What you need to do => Reprint every line of the data, keeping each character intact.

Data section =>
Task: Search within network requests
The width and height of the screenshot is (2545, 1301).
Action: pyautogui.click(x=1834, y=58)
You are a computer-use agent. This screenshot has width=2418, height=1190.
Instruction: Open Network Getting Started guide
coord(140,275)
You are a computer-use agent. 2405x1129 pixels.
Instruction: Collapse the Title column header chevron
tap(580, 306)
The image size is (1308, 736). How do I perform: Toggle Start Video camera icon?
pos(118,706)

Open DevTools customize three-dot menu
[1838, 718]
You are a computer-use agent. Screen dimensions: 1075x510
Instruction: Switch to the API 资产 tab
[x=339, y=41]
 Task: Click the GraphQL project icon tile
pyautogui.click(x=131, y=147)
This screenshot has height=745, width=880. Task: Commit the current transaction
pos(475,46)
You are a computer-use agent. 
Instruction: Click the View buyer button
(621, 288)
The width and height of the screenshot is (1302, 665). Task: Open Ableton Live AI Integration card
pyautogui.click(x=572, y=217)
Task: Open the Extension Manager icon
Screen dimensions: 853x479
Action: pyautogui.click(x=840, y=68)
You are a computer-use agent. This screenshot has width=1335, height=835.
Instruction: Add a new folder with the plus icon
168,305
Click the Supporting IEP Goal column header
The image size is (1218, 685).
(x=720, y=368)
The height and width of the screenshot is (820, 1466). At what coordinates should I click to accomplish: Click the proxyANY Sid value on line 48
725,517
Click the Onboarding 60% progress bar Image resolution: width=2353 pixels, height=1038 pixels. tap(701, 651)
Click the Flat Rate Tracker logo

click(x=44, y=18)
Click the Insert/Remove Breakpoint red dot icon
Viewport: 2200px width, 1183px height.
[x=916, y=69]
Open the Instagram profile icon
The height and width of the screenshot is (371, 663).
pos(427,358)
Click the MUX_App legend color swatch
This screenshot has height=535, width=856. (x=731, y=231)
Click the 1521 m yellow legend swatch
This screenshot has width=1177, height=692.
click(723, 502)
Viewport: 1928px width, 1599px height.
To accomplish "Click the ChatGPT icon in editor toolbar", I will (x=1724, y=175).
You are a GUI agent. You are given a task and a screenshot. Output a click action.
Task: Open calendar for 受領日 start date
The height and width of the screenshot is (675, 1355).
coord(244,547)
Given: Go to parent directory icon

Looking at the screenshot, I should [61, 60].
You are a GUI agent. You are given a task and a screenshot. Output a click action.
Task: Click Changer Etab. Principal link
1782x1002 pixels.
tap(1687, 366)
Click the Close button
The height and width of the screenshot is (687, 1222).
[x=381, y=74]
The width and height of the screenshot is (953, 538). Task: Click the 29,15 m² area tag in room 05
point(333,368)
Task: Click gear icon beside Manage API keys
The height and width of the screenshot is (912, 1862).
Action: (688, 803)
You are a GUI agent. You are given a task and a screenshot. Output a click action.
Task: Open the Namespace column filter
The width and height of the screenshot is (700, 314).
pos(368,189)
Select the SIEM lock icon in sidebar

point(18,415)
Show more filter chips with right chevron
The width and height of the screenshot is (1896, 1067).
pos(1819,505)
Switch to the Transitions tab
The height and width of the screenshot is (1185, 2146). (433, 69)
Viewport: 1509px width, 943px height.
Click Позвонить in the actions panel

Reply =>
Task: Search within network requests
The width and height of the screenshot is (2545, 1301).
Action: pyautogui.click(x=1834, y=58)
You are a computer-use agent. This screenshot has width=2418, height=1190.
Instruction: Open Network Getting Started guide
coord(140,275)
You are a computer-use agent. 2405x1129 pixels.
Instruction: Collapse the Title column header chevron
tap(580, 306)
The image size is (1308, 736). How do I perform: Toggle Start Video camera icon?
pos(118,706)

Open DevTools customize three-dot menu
[1838, 718]
You are a computer-use agent. Screen dimensions: 1075x510
Instruction: Switch to the API 资产 tab
[x=339, y=41]
 Task: Click the GraphQL project icon tile
pyautogui.click(x=131, y=147)
This screenshot has height=745, width=880. Task: Commit the current transaction
pos(475,46)
You are a computer-use agent. 
Instruction: Click the View buyer button
(621, 288)
The width and height of the screenshot is (1302, 665). Task: Open Ableton Live AI Integration card
pyautogui.click(x=572, y=217)
Task: Open the Extension Manager icon
Screen dimensions: 853x479
Action: pyautogui.click(x=840, y=68)
You are a computer-use agent. This screenshot has width=1335, height=835.
Instruction: Add a new folder with the plus icon
168,305
Click the Supporting IEP Goal column header
The image size is (1218, 685).
(x=720, y=368)
The height and width of the screenshot is (820, 1466). At what coordinates should I click to accomplish: Click the proxyANY Sid value on line 48
725,517
Click the Onboarding 60% progress bar Image resolution: width=2353 pixels, height=1038 pixels. tap(701, 651)
Click the Flat Rate Tracker logo

click(x=44, y=18)
Click the Insert/Remove Breakpoint red dot icon
Viewport: 2200px width, 1183px height.
[x=916, y=69]
Open the Instagram profile icon
The height and width of the screenshot is (371, 663).
pos(427,358)
Click the MUX_App legend color swatch
This screenshot has height=535, width=856. (x=731, y=231)
Click the 1521 m yellow legend swatch
This screenshot has width=1177, height=692.
click(723, 502)
Viewport: 1928px width, 1599px height.
To accomplish "Click the ChatGPT icon in editor toolbar", I will (x=1724, y=175).
You are a GUI agent. You are given a task and a screenshot. Output a click action.
Task: Open calendar for 受領日 start date
The height and width of the screenshot is (675, 1355).
coord(244,547)
Given: Go to parent directory icon

Looking at the screenshot, I should [61, 60].
You are a GUI agent. You are given a task and a screenshot. Output a click action.
Task: Click Changer Etab. Principal link
1782x1002 pixels.
tap(1687, 366)
Click the Close button
The height and width of the screenshot is (687, 1222).
[x=381, y=74]
The width and height of the screenshot is (953, 538). Task: Click the 29,15 m² area tag in room 05
point(333,368)
Task: Click gear icon beside Manage API keys
The height and width of the screenshot is (912, 1862).
Action: (688, 803)
You are a GUI agent. You are given a task and a screenshot. Output a click action.
Task: Open the Namespace column filter
The width and height of the screenshot is (700, 314).
pos(368,189)
Select the SIEM lock icon in sidebar

point(18,415)
Show more filter chips with right chevron
The width and height of the screenshot is (1896, 1067).
pos(1819,505)
Switch to the Transitions tab
The height and width of the screenshot is (1185, 2146). (433, 69)
Viewport: 1509px width, 943px height.
Click Позвонить in the actions panel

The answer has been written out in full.